▶ _ABOUT THIS TASK_
Filter the records below for the word "agent". Copy each line that holds it.

++++ MATERIAL PROVIDED

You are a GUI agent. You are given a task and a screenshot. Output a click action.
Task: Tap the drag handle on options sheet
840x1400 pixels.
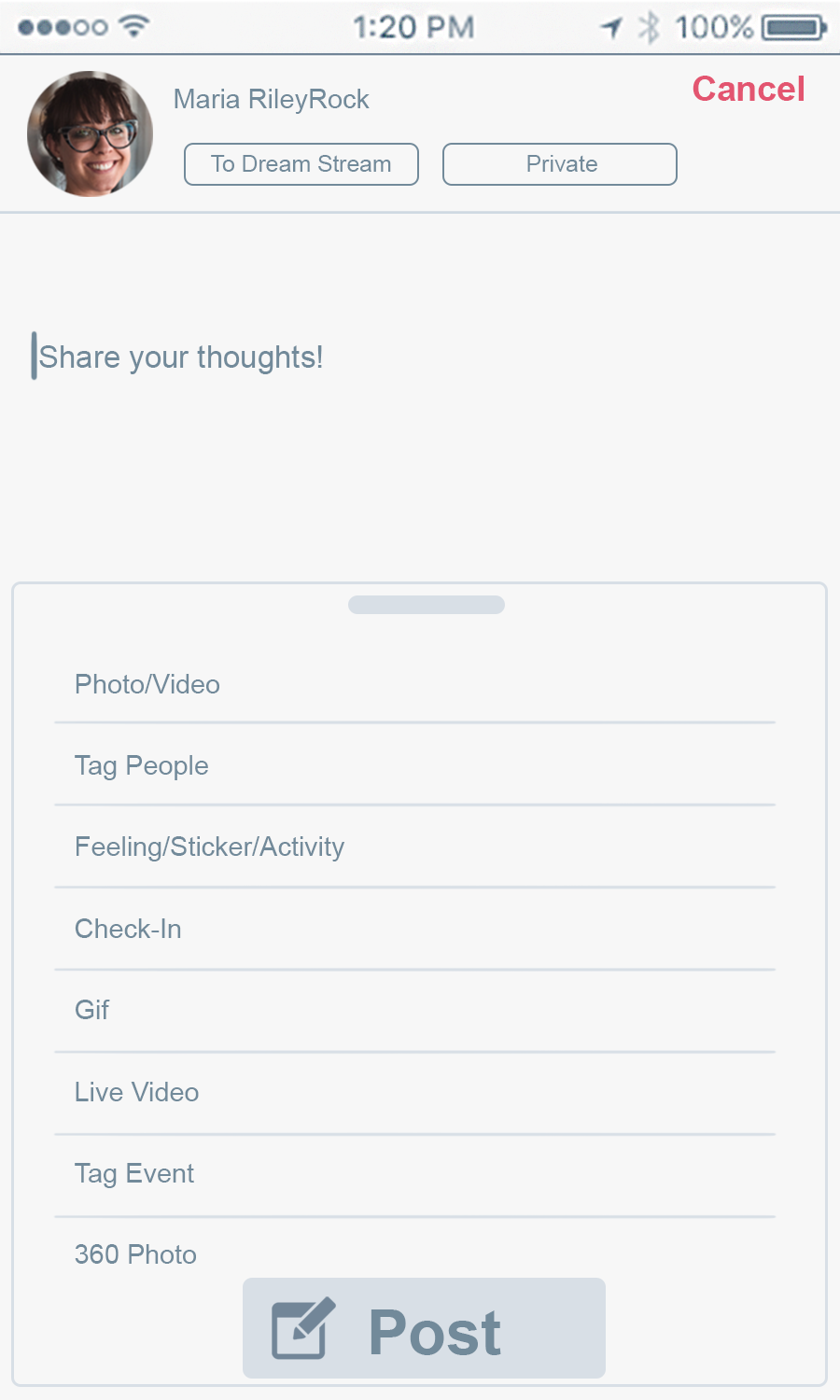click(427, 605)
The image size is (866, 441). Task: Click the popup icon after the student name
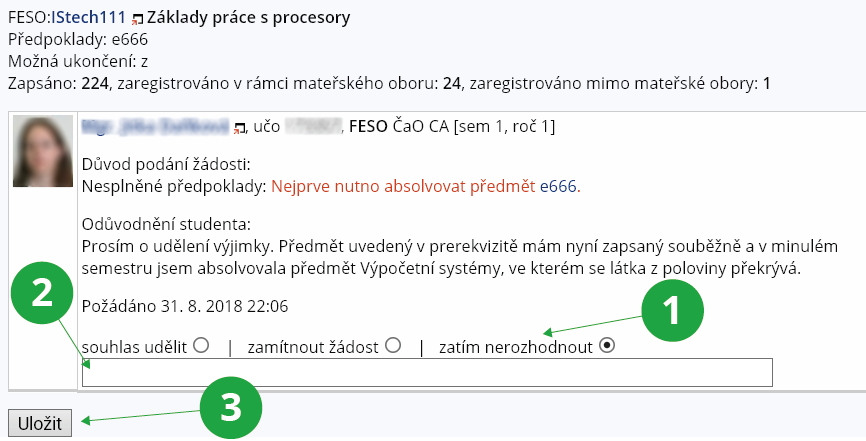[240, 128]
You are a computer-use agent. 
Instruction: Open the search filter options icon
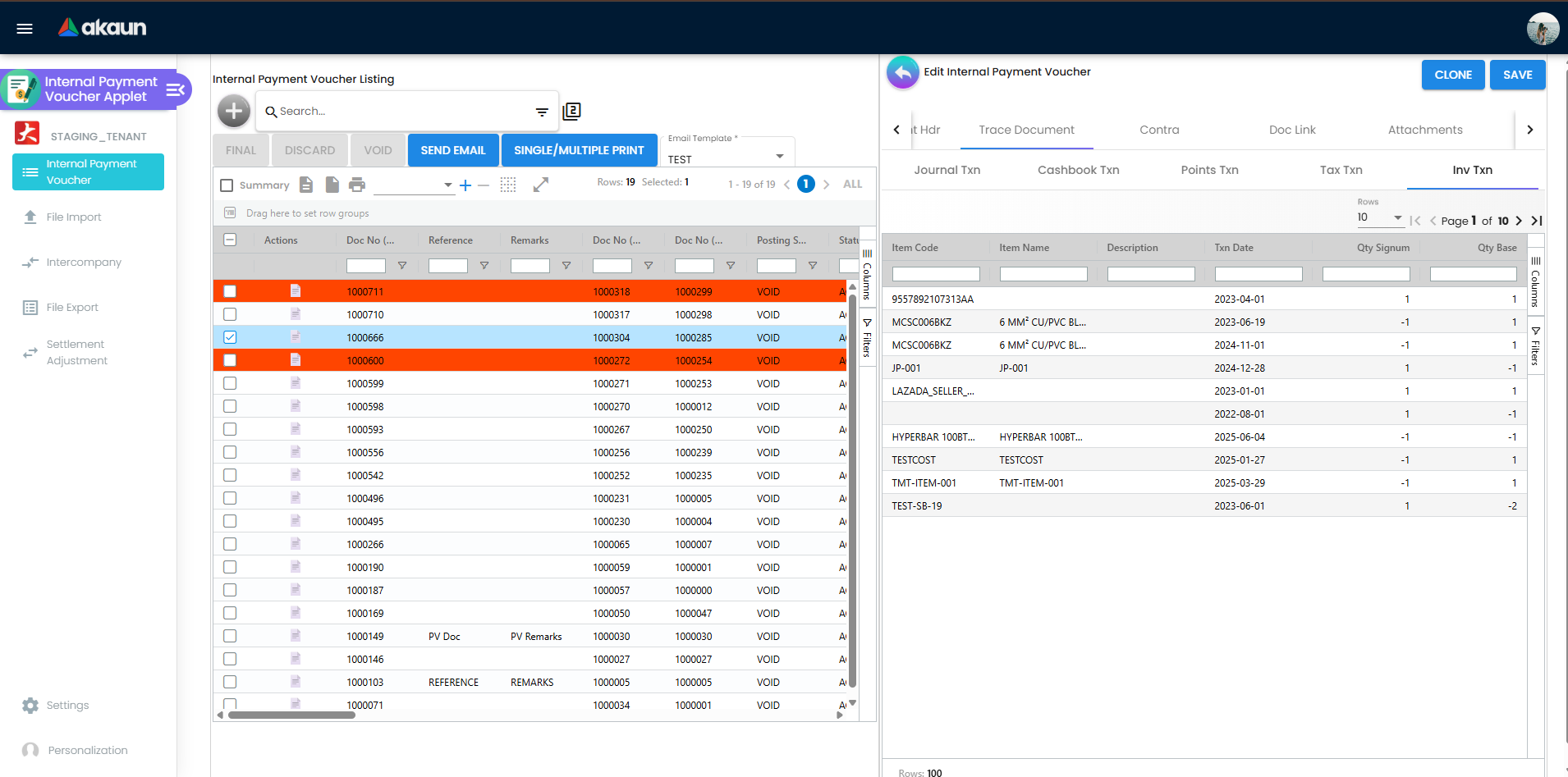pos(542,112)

++++++++
++++ MATERIAL PROVIDED

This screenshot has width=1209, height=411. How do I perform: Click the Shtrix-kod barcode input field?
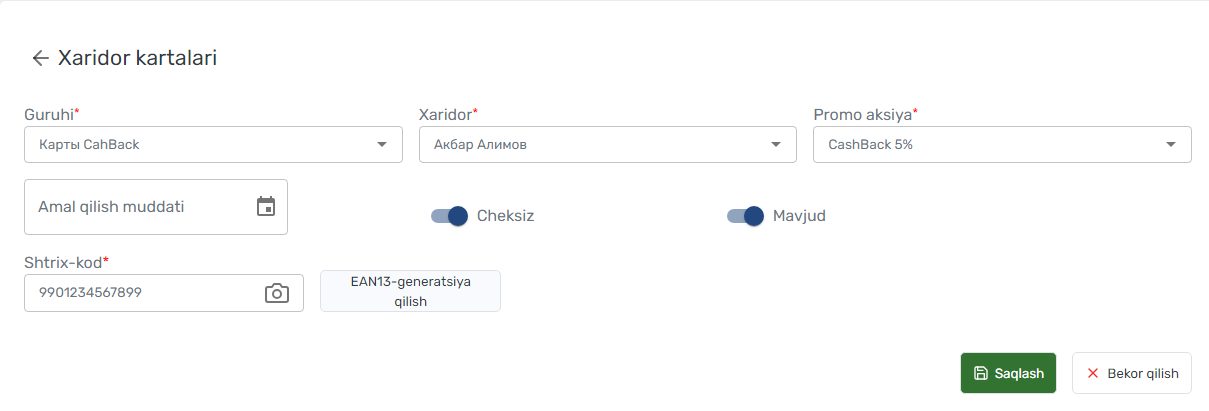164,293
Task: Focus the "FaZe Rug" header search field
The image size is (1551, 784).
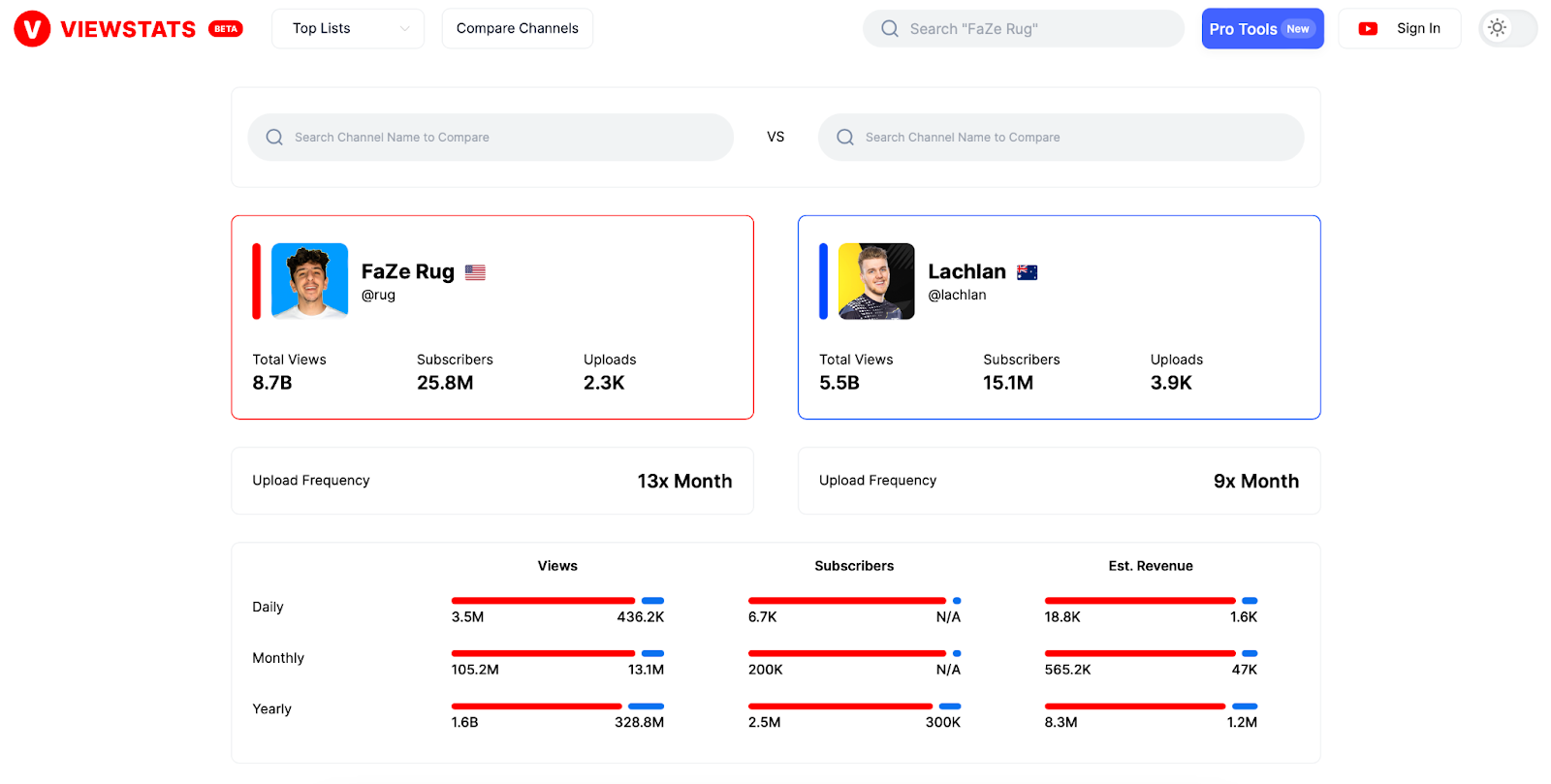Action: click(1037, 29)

++++++++
++++ MATERIAL PROVIDED

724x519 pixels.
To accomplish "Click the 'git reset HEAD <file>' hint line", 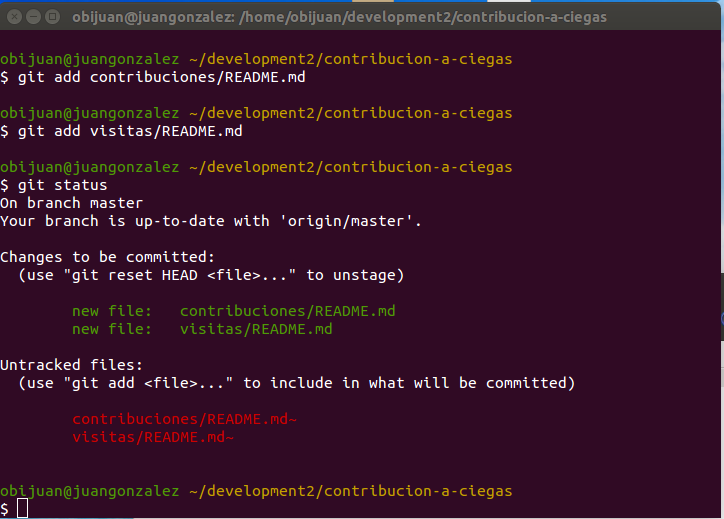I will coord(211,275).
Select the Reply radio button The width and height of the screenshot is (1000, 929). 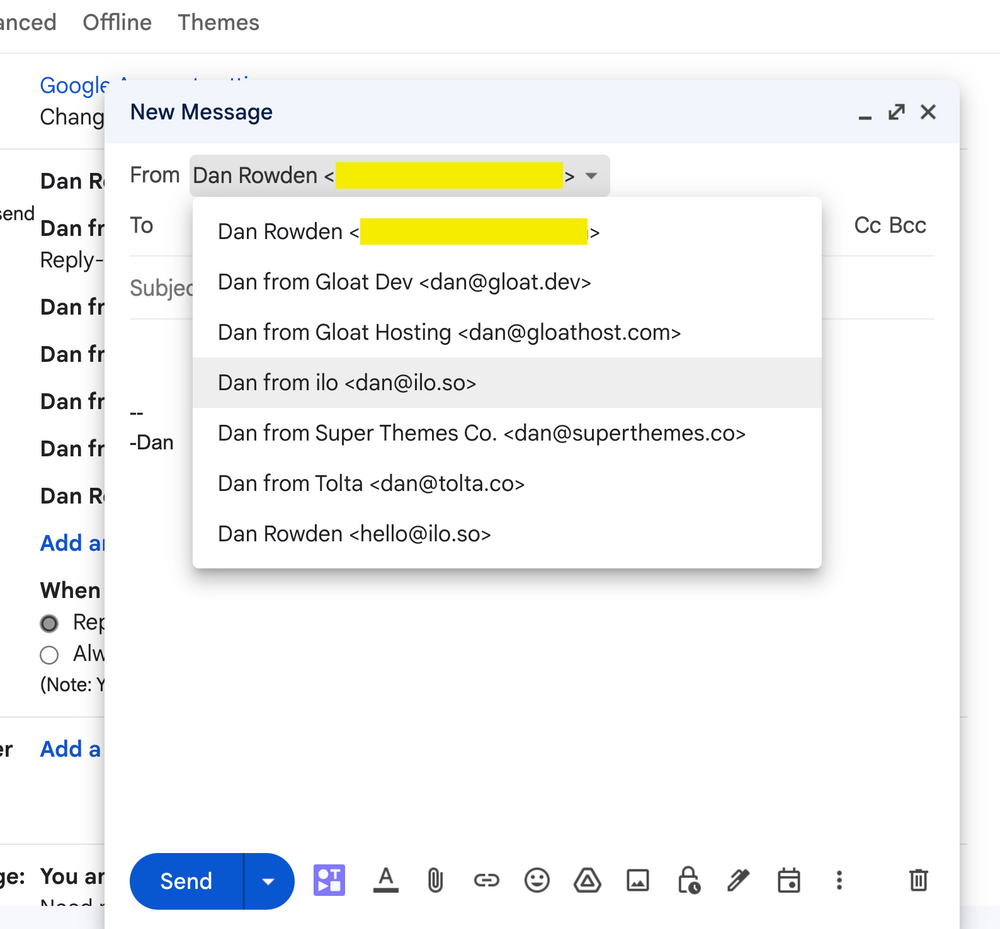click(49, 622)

++++++++

▶ _RESULT FOR THIS TASK_
You are a GUI agent. You are given a task and a screenshot. Output a click action.
You are a computer-use agent. 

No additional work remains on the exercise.